By Phil Plait | December 7, 2011 7:00 am

I am very pleased to announce the grand opening of Science Getaways, where you can take a vacation with your brain!

Science Getaways is a new travel company, started by my wife Marcella and me, for science enthusiasts who want to do more than just take a vacation: they want to feed their brain, too. Over the years I’ve been to a lot of cool places, but I’ve always found my experience is enhanced a lot by learning about the science of the region: the geology, the biology, the connection to other sciences. Heck, when we visited the Galapagos Islands a few years back the whole thing was nothing but science — and it was the vacation of a lifetime (as you can read here, and here, and here). Trips like this are becoming popular enough to get written up by the New York Times.

So we decided we wanted to do this too. Voila! Science Getaways, where we do all the work for you: find cool places to take a vacation, then bring along fun, outgoing scientists eager to show you the natural wonders of the region*.

Our first getaway is Science Ranch 2012, September 16 – 20, 2012, at the C Lazy U Ranch in Granby, Colorado. This is an authentic western ranch where you can ride horseback, fish, hike, mountain bike, and eat gourmet food (trust me on this; we sampled the food there and it was fantastic). We visited a lot of Colorado ranches, but C Lazy U was clearly the place that fits our needs best.

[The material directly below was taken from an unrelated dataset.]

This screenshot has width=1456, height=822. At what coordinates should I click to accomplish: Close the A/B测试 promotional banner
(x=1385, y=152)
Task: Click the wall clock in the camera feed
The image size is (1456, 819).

And we made it better: we added SCIENCE to it! We’ve invited Holly Brunkal, a geologist, and Dave Armstrong, a biologist and ecologist, to come along (we have their bios online). Both scientists are experts in the Colorado version of their fields, and have experience with tours. They’ll be taking us on hikes in the valley where the ranch is located, so you can peruse the local rocks and biota, and they’ll give talks beforehand to familiarize you with everything.

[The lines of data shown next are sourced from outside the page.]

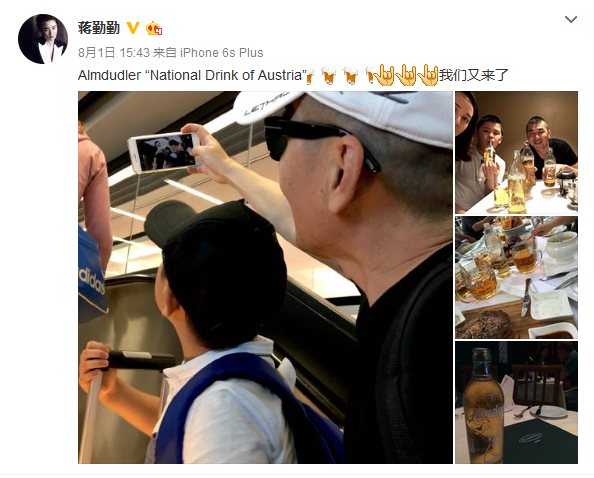
Task: Click the third beer mug emoji
Action: tap(351, 76)
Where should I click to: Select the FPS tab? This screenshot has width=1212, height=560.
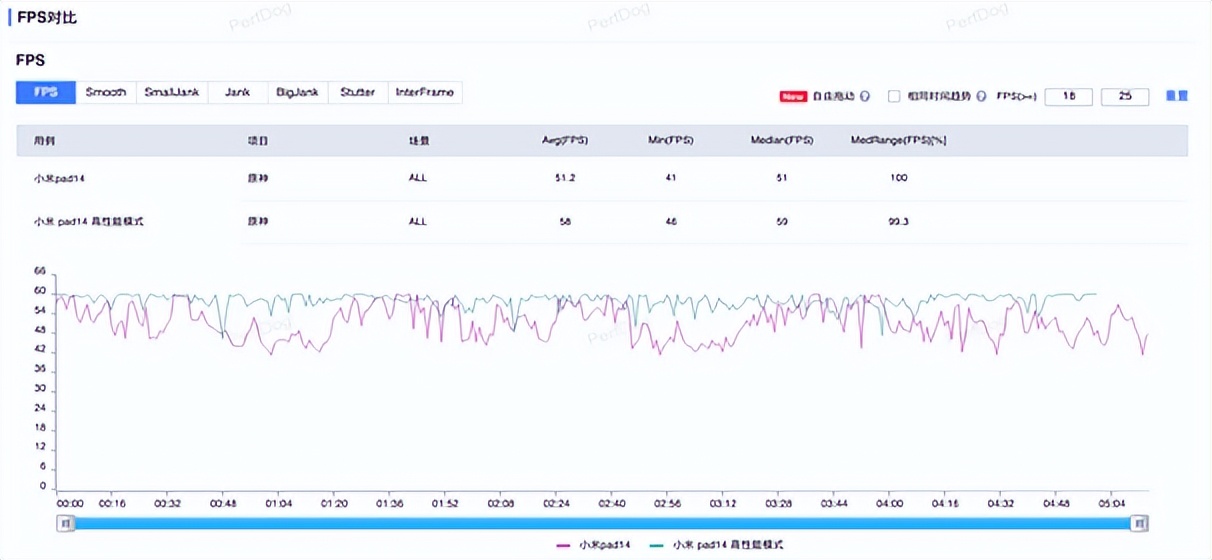click(x=46, y=92)
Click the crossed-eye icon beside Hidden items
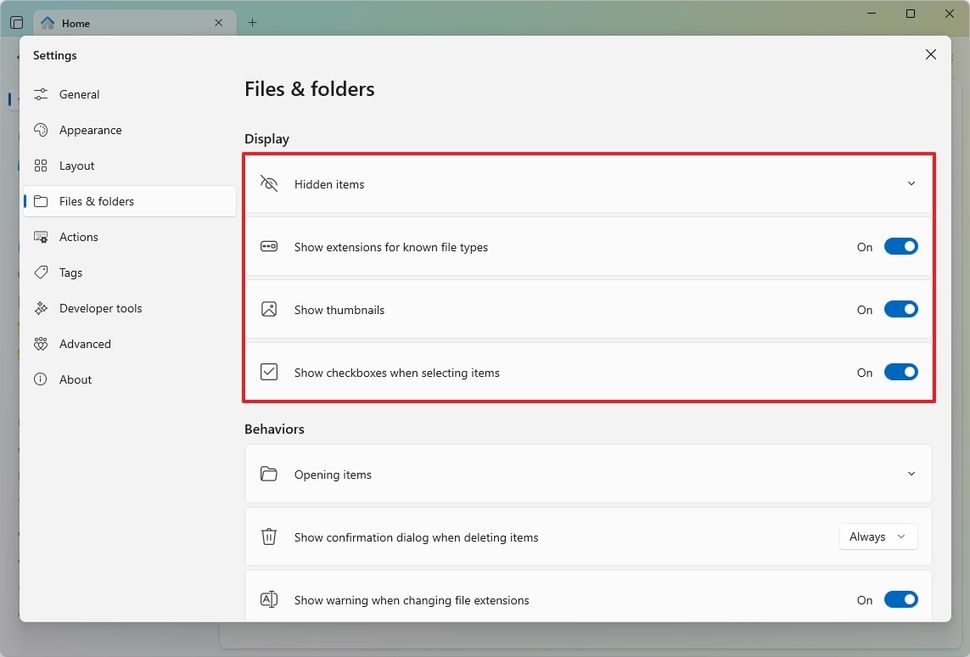Screen dimensions: 970x657 (268, 183)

I’ll be the third scientist; I’ll give a couple of short talks and run a stargazing session every evening it’s clear — the skies in that part of Colorado are dark dark dark. When we stayed overnight at a ranch a couple of months ago, we went outside at around 10:00 p.m. and Marcella was stunned at how many stars she could see. It was magnificent.

If you read my blog — and I see you there, admit it! — then I suspect you love science and nature as much as I do. Science Getaways is a new way for me to bring the fun and wonder of the Universe to folks, and have a really great time while doing it. I hope to see you in September at C Lazy U!


* Just to be clear, this is something I’ll be doing as well as writing this blog and everything else. I’m having way too much fun writing to stop now!